La première fois que l’on emploie le terme de Yehoudi, c’est dans la meguila ! Avant, nous sommes appelés les Bnei Israel. Rav Forhman fait un extraordinaire parallèle entre l’histoire D’Esther et de Mordekhai et celle de Yehouda et Binyamin ; voilà ici toute la justesse de notre identité, dans ces versets là. Lorsque Esther, pleure, qu’elle est désespérée, elle emploie sa dernière arme devant le roi, ces paroles dit Rav Forhman, « sont une citation directe d’une déclaration faite plusieurs siècles avant sa naissance ». C’est le désespoir de Yehouda au moment où Binyamin doit se faire emprisonner. Ses mots sont : « comment pourrai-je supporter d’être témoin de la calamité qui atteindrait mon père », et voici celui d’Esther : « Comment pourrais-je supporter d’être témoin de la calamité qui atteindrait mon peuple ? ». Cette formule ne se trouve que dans ces 2 passages.
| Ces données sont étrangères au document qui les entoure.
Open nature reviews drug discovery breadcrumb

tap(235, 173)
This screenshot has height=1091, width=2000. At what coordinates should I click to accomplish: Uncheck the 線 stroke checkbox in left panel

Voici l’histoire de Yehouda : Yehouda promet à son père : « Laisse aller le jeune homme avec moi , que nous puissions nous disposer au départ ; et nous vivrons au lieu de mourir. Je garantirai personnellement sa sécurité. Si je ne te le ramène et ne le remets en ta présence, je me déclare coupable à jamais envers toi » (Genèse 43 :8-9). Lorsque que Binyamin est arrêté (histoire de la coupe d’argent), Yehouda effrayé prononce les mêmes paroles qu’Esther lorsqu’elle pleure auprès du roi, il dit : « Car comment retournerais-je près de mon père sans ramener son enfant ? Comment pourrais-je supporter d’être témoin de la calamité qui atteindrait mon père ? » (ibid, v.34) .Yehouda qui n’est pas le frère de Byniamin, puisqu’ils n’ont pas la même mère, protège ce dernier coûte que coûte. Yehouda pourrait comme il l’a fait avec Yossef, se défaire de ce frère qui est le fruit de l’amour que Yaakov porte à Rachel.
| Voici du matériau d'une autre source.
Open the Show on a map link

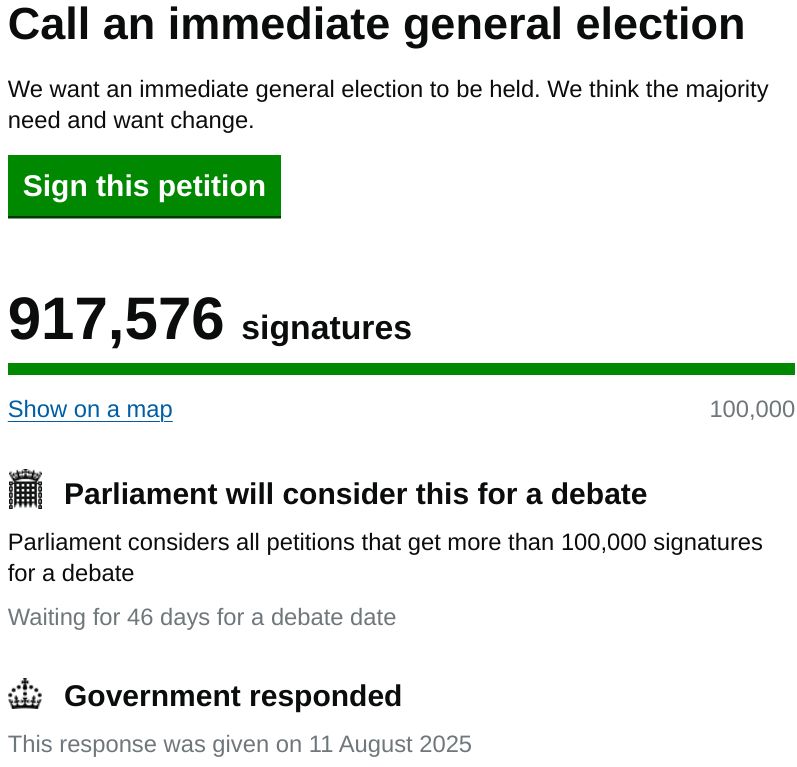[90, 410]
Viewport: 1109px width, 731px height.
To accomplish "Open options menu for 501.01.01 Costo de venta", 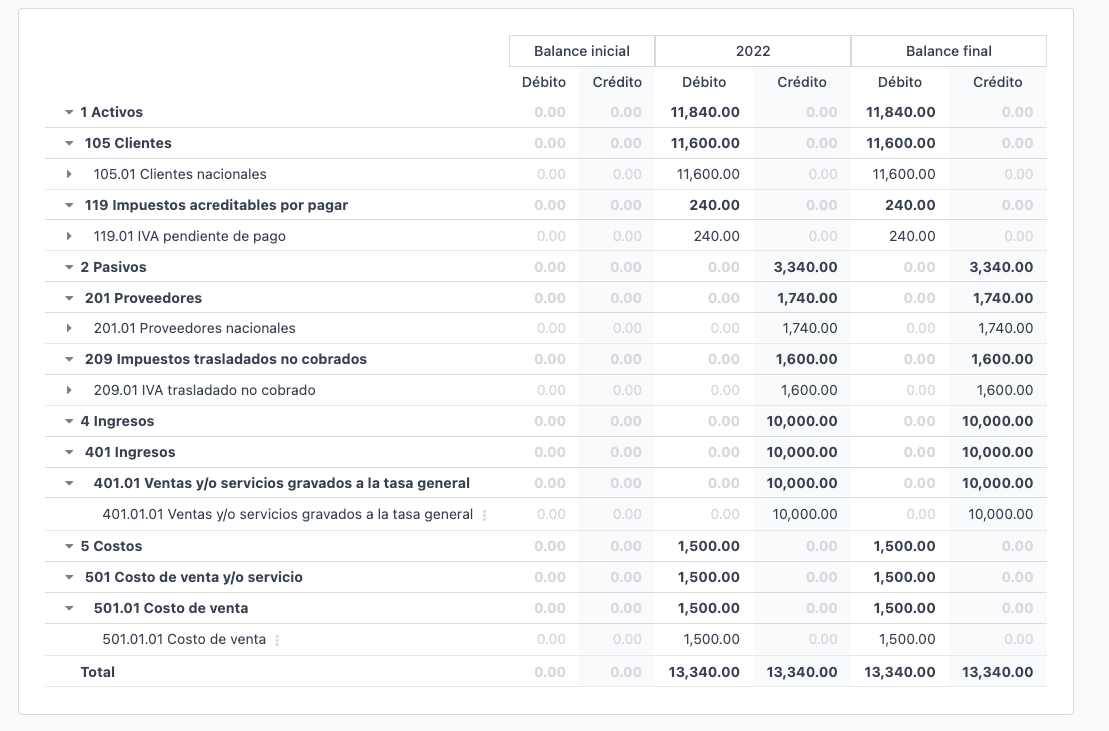I will (x=278, y=640).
ET voilà que la première fois que Le terme Yehoudim apparait c’est dans la Méguila. La Bible nous appelait avant Les Enfants d’ Israel. Selon Rav Forhman, les Yehoudim de la Méguila sont les judéens, peuple issu du royaume de Juda et à l’intérieur de ce royaume résidait la Tribu de Benjamin. Nous le remarquons dans le verset que nous lisons à haute voix pendant la lecture de la Meguila, lorsque Mordékhai nous est présenté. « Il y avait un certain Yehoudi dans la capitale de Chouchane et son nom était Mordekhai, le fils de Yair, le fils de Chime, le fils de Kich, ich Yemini ». Ainsi nous constatons bien ici que Mordekhai était Ich Yehoudi mais aussi Ich Yemini, de la tribu de Byniamin ! Et par ce biais, étant de la même famille , Esther aussi ! Il y a comme un effet de symétrie entre l’histoire de Yehouda qui risque sa vie pour sauver Binyamin, et celle d’Esther, descendante de la tribu de Binyamin, qui espère sauver tous les Yehoudim. Voilà toute la force du pleur et du désespoir d’Esther : Haman a été pendu, elle sait qu’aux yeux du roi, elle pourra préserver le sort de ses proches mais qu’en sera-t-il du reste du royaume de Yehouda, va-t-elle risquer sa vie pour eux ?, elle nous le confirme : « Et si je dois périr, je périrai » (4 :16) . Esther rend hommage à l’acte de Yehouda envers Binyamin des siècles auparavant : « Comment pourrais-je supporter de voir la destruction de ceux dont je suis issue ? Comment pourrais-je supporter d’être témoin de la calamité qui atteindrait mon peuple ? ». Ce pleur de désespoir se transforme ainsi en acte de bravoure et en volonté de réconcilier les 2 tribus, celle de Yehouda et celle de Binyamin. D’ailleurs à la fin, nous lisons que Mordekhai eut un haut poste et qu’ « il adressait des paroles de paix à tous ses enfants… » (10 :3). Ce verset fait encore écho au passage dans la genèse lorsque tous les frères de Yosseph le prirent en haine : « ils ne purent se résoudre à lui adresser des paroles de paix » ( Genèse, 37 :4).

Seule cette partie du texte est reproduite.